### Objectives
(A) Echo the stretch from "The song reached number" through "region of Belgium." in the text about the song "Popular" below.
(B) According to the text about the song "Popular" below, what position did the song reach on the US Billboard Modern Rock Tracks chart?
(C) Name every country or region outside the United States where the text about the song "Popular" below says the song charted.

### Page text
◆ ◆ ◆ ◆ ◆

"Popular" is a song by American alternative rock band Nada Surf, released as the first single from their debut album, High/Low (1996), in May 1996. Each verse in "Popular" presents, in spoken-word format, sarcastic advice to teenagers taken from the book Penny's Guide to Teen-Age Charm and Popularity by American actress Gloria Winters.

The song reached number 11 on the US Billboard Modern Rock Tracks chart and propelled the album to number 63 on the Billboard 200. "Popular" was also a big hit in Iceland, topping the country's chart for two weeks, and in France, where it reached number 10 and received a Gold certification for sales of over 250,000. Additionally, the song reached the top 40 in New Zealand, Sweden, and the Wallonia region of Belgium.

◆ ◆ ◆ ◆ ◆

### Raw data
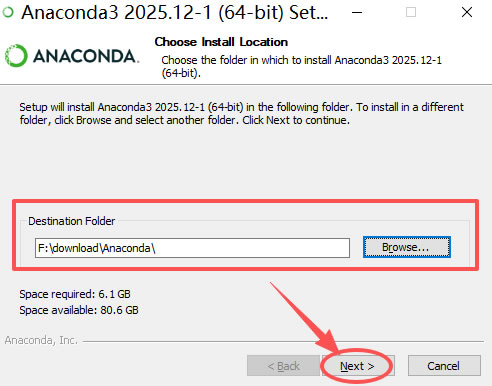Click the Space available 80.6 GB text
492x386 pixels.
79,310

◆ ◆ ◆ ◆ ◆

### Answers for the exercise
(A)
The song reached number 11 on the US Billboard Modern Rock Tracks chart and propelled the album to number 63 on the Billboard 200. "Popular" was also a big hit in Iceland, topping the country's chart for two weeks, and in France, where it reached number 10 and received a Gold certification for sales of over 250,000. Additionally, the song reached the top 40 in New Zealand, Sweden, and the Wallonia region of Belgium.

(B) Number 11.

(C) Iceland, France, New Zealand, Sweden, and the Wallonia region of Belgium